Adjusted analyses showed that the odds of any complication occurring did not differ significantly between the patient cohorts (odds ratio [OR] 1.35; 95% confidence interval [CI] 0.89–2.04; P = 0.16) (Table 3). Similarly, the revision cohort did not face increased odds of other adverse outcomes including delayed extubation (OR 0.65; 95% CI 0.27–1.56; P = 0.33), non-home discharge (OR 0.71; 95% CI 0.46–1.09; P = 0.12), return to the operating room (OR 1.45; 95% CI 0.15–13.83; P = 0.74), or 30-day unplanned hospital readmission (OR 0.54; 95% CI 0.23–1.26; P = 0.15). While the revision cohort did experience significantly increased odds of an ED admission within 30 days of hospital discharge (OR 2.30; 95% CI 1.03–5.15; P = 0.04), they also faced a significantly reduced risk of a required ICU stay during their hospitalization courses (OR 0.37; 95% CI 0.20–0.70; P = 0.002).
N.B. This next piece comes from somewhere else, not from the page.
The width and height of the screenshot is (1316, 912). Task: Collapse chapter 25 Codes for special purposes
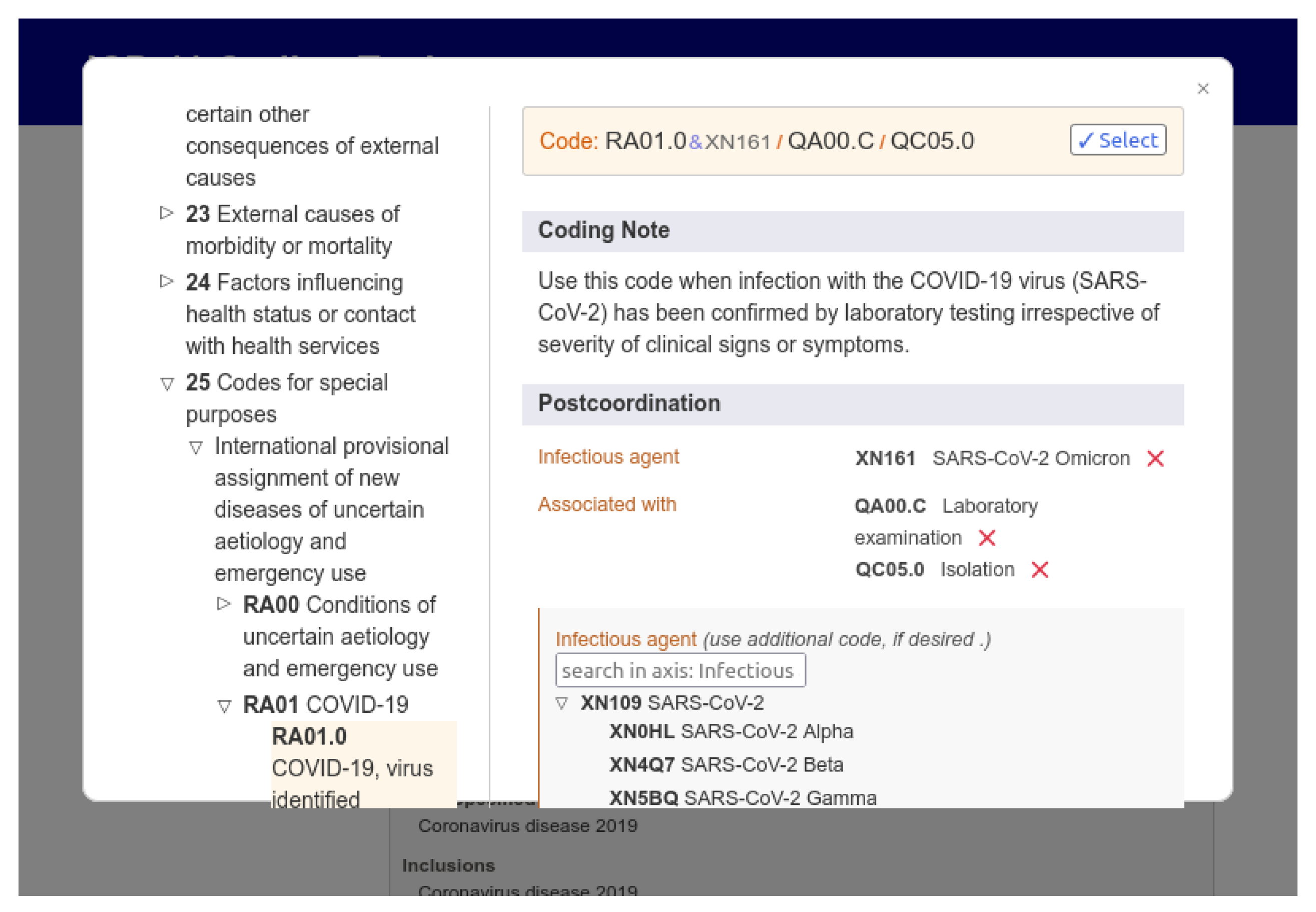point(166,383)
An in-depth, multivariate cost analysis was performed to compare the various cost sources between patients undergoing primary versus revision PCDF procedures (Table 3). Despite sharing similar mean lengths of stay (P = 0.52) and days spent in the ICU (if an ICU stay was required; P = 0.94), the revision surgery cohort experienced significantly increased direct costs of hospitalization (estimate: +$1999; 95% CI $142–$3858; P = 0.03) and surgical costs (estimate: +$2113; 95% CI $1121–$3106; P < 0.0001). Other cost categories, including laboratory, pharmacy, and nursing costs, were similar between the cohorts.

Finally, predictors of complication risk, required ICU stay, and direct hospitalization costs were explored using multivariate modeling across the study population (Table 4). Only the Elixhauser comorbidity burden was a significant predictor of complication risk in both surgical cohorts (OR 1.1; 95% CI 1.07–1.13; P < 0.0001). Statistically significant predictors of a required ICU stay during the hospitalization course included age (OR 1.02; 95% CI 1.01–1.04; P = 0.005), Elixhauser comorbidity burden (OR 1.08; 95% CI 1.05–1.11; P < 0.0001), surgical duration (OR 1.009; 95% CI 1.007–1.011; P < 0.0001), and prior surgery (OR 0.37; 95% CI 0.20–0.70; P = 0.002). Several demographic and perioperative variables were also found to be predictors of direct costs, including prior surgery (P = 0.03), male sex (P = 0.02), Elixhauser comorbidity burden (P < 0.0001), number of segments operated (P < 0.0001), preoperative diagnosis of radiculopathy (P = 0.01), surgical duration (P < 0.0001), and total EBL (P < 0.0001).